Text for analysis:
◆ ◆ ◆ ◆
I have removed many dog spleens during my career. Spleens require removal when masses — benign or malignant — grow on them. After a spleen is removed, it needs to be analyzed by a veterinary pathologist.
Not once, but three times in my career I have removed spleens of dogs belonging to MDs who insisted that the spleens be sent to their human pathologist friends for analysis despite my protestations. All three of the human pathologists said the same thing: The tissue was unidentifiable. They couldn’t even recognize that they were looking at spleens from any species.
Let me tell you: Identifying splenic tissue under a microscope is easy. Anyone who has benefited from even the slightest study of comparative anatomy could do it, but the human pathologists had tunnel vision. Do you think they could tell a benign canine mass from a malignant one? (In fact, these cases were more than annoying. They were very dangerous for the patients, because critical further treatment decisions couldn’t be based upon vital pathology results.)
◆ ◆ ◆ ◆
Given information:
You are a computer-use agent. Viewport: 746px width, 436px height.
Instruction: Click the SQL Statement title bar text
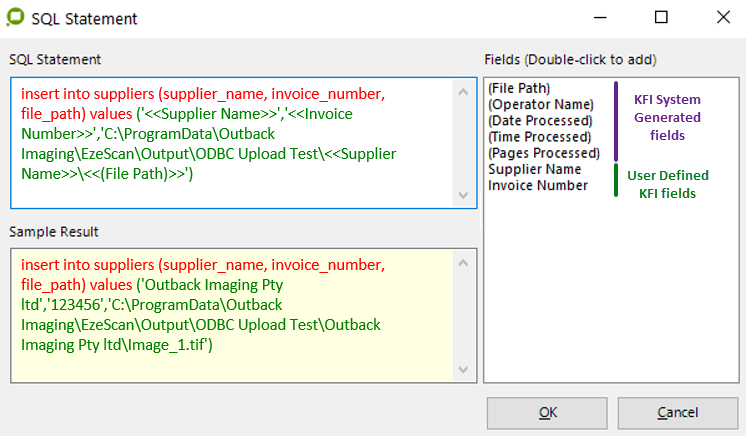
◆ ◆ ◆ ◆
What the task requires: Please decide whether each statement agrees with the text about dog spleens, answering yes or no and quoting the words of the text that settle it. (a) The human pathologists could not tell that the tissue came from a spleen of any species. (b) The spleens went to the human pathologists with the veterinarian's approval. (c) The text calls identifying splenic tissue under a microscope difficult.

Result of this exercise:
(a) Yes: "They couldn’t even recognize that they were looking at spleens from any species."
(b) No: "despite my protestations"
(c) No: "Identifying splenic tissue under a microscope is easy."